India’s sugar exports have reached a new high due to increased demand from foreign markets. Contracts totaling 59 lakh tonne have been signed to date, with 43 lakh tonne already shipped out of the country.

According to Prakash Naiknavare, managing director of the National Federation of Cooperative Sugar Factories Limited, the country could export more than its 60 lakh tonne quota, with some mills even exporting sugar without benefiting from government subsidies.

The central government announced a Rs 3,500 crore subsidy programme to ship out 60 lakh tonne of sugar at the start of the 2020-21 sugar season. Mills will receive this subsidy after completing their quota, with the goal of reducing the sugar surplus in the domestic market. The country will see a subsidy programme for sugar exports for the second year in a row to help the sector minimise inventory. This is the second year in a row that India will have a strong export performance. Around 59 lakh tonne of sugar was exported last year.

Despite the second wave of coronavirus infections, international sugar prices have been steadily increasing, owing to the crude oil prices. Brazil, the world’s leading sugar producer, had diverted a large portion of its cane crop to ethanol production, resulting in a reduction in sugar production. Many markets that had previously relied on Brazil for sugar have now switched to India.
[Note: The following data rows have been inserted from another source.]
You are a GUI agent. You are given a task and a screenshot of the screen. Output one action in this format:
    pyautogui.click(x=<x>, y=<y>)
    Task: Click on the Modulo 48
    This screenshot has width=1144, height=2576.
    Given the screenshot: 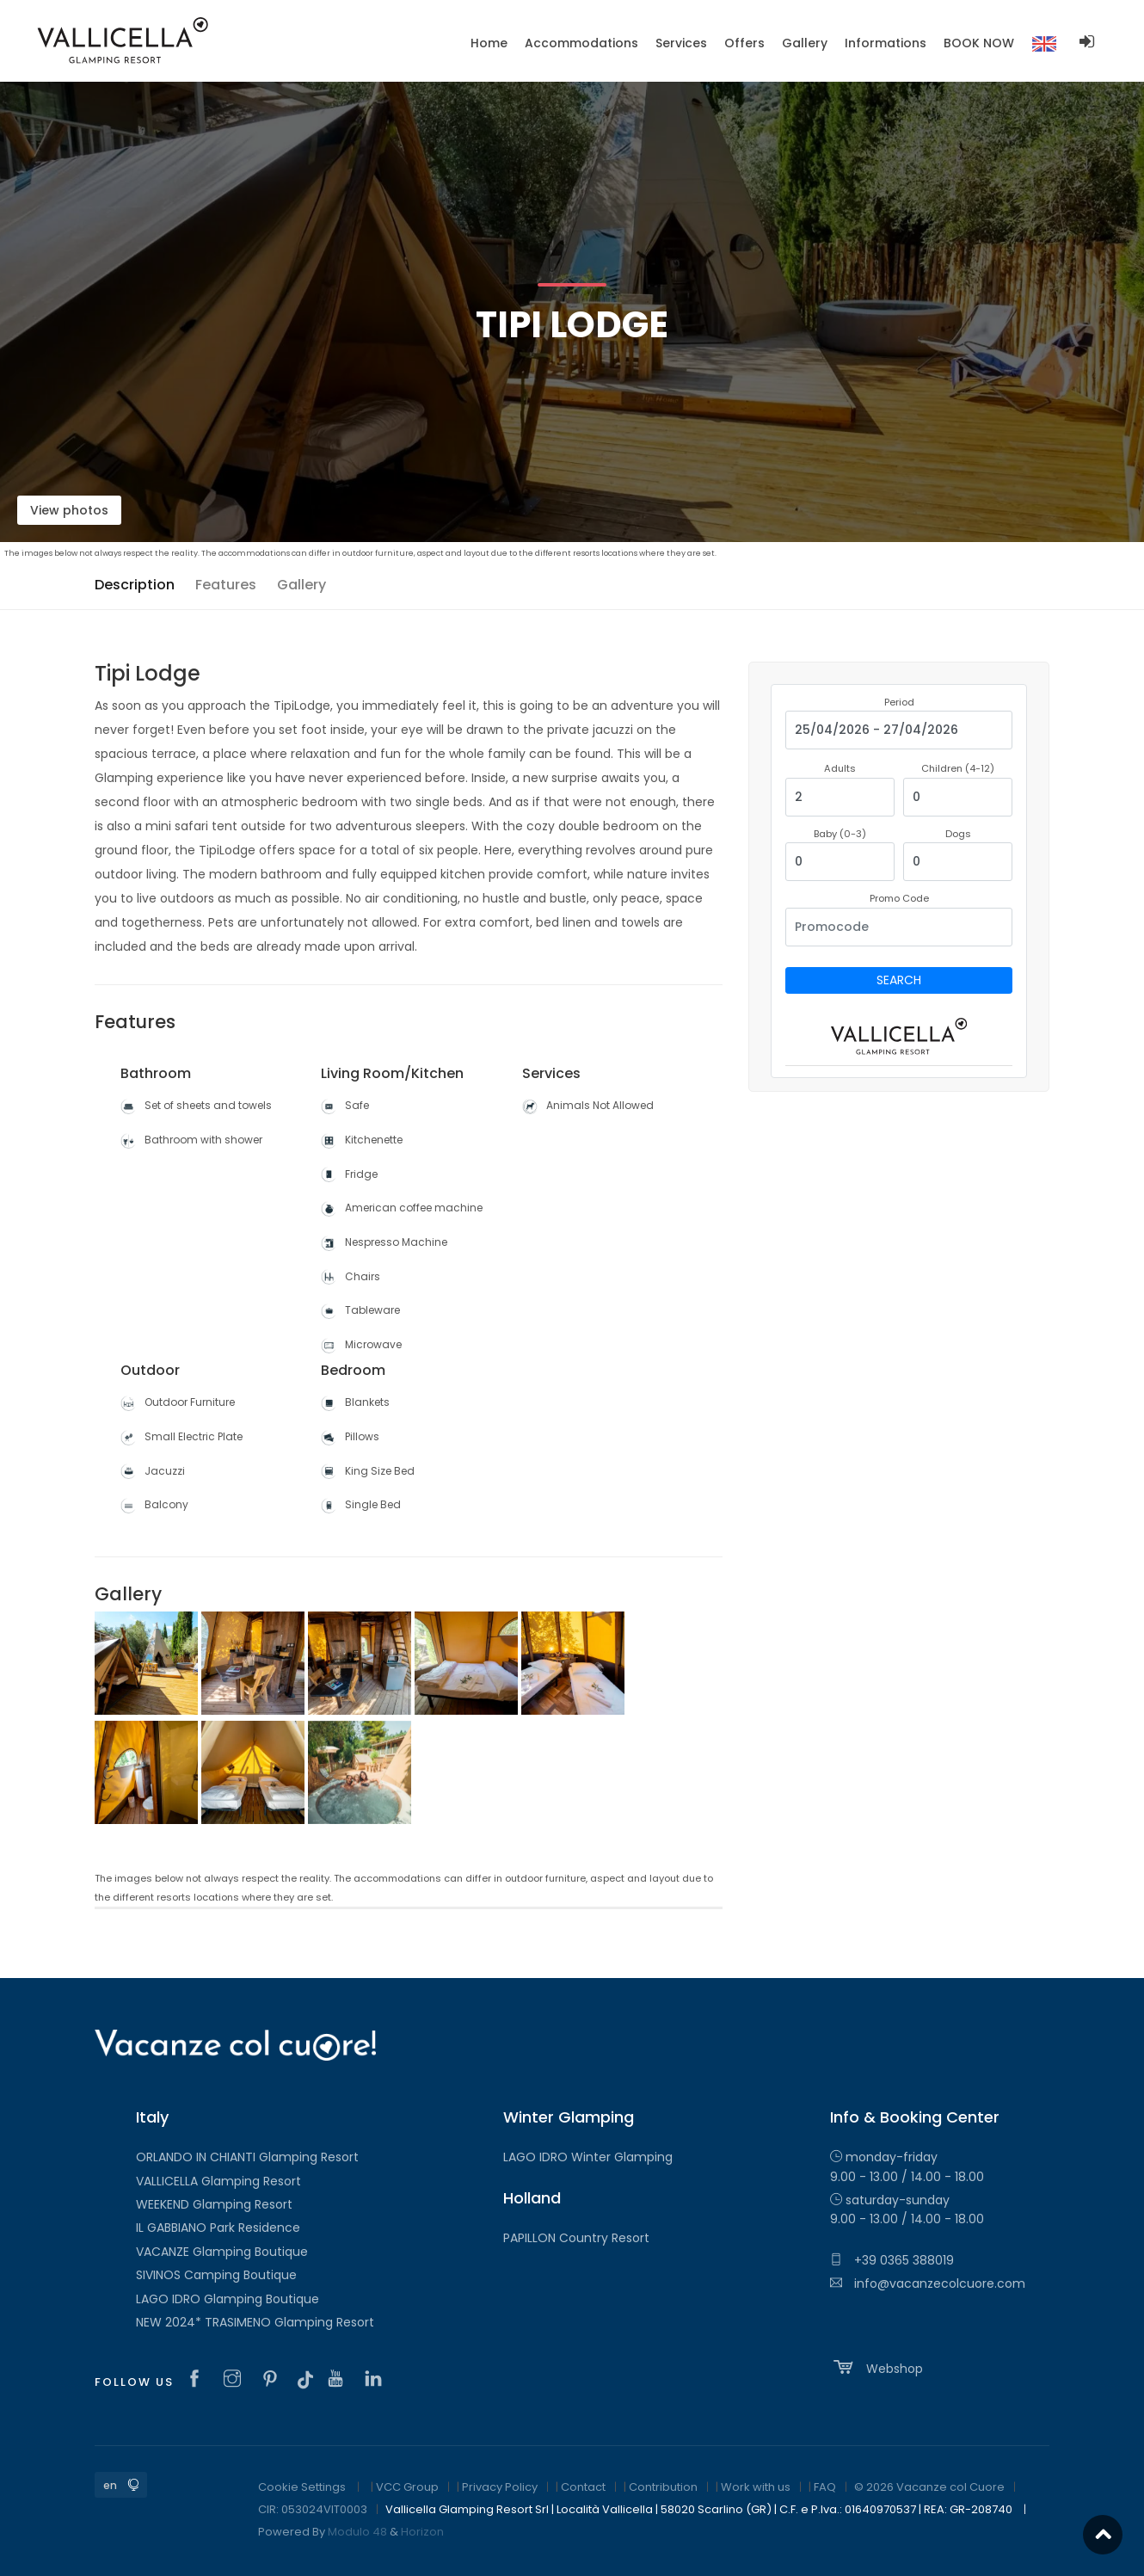 What is the action you would take?
    pyautogui.click(x=357, y=2532)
The sugar industry has had a good year so far, with domestic sales remaining high. Sales have been strong, particularly from industrial buyers, despite previous predictions of low sales due to the Covid-19 lockdown in April.

The opening stock for the 2021-22 sugar season, which starts in October, will fall below 100 lakh tonne if the industry records 65 lakh tonne of exports. This will be a positive change for the industry after years of surplus stock, as ex-mill prices would be sufficient for mills to pay cane farmers on time.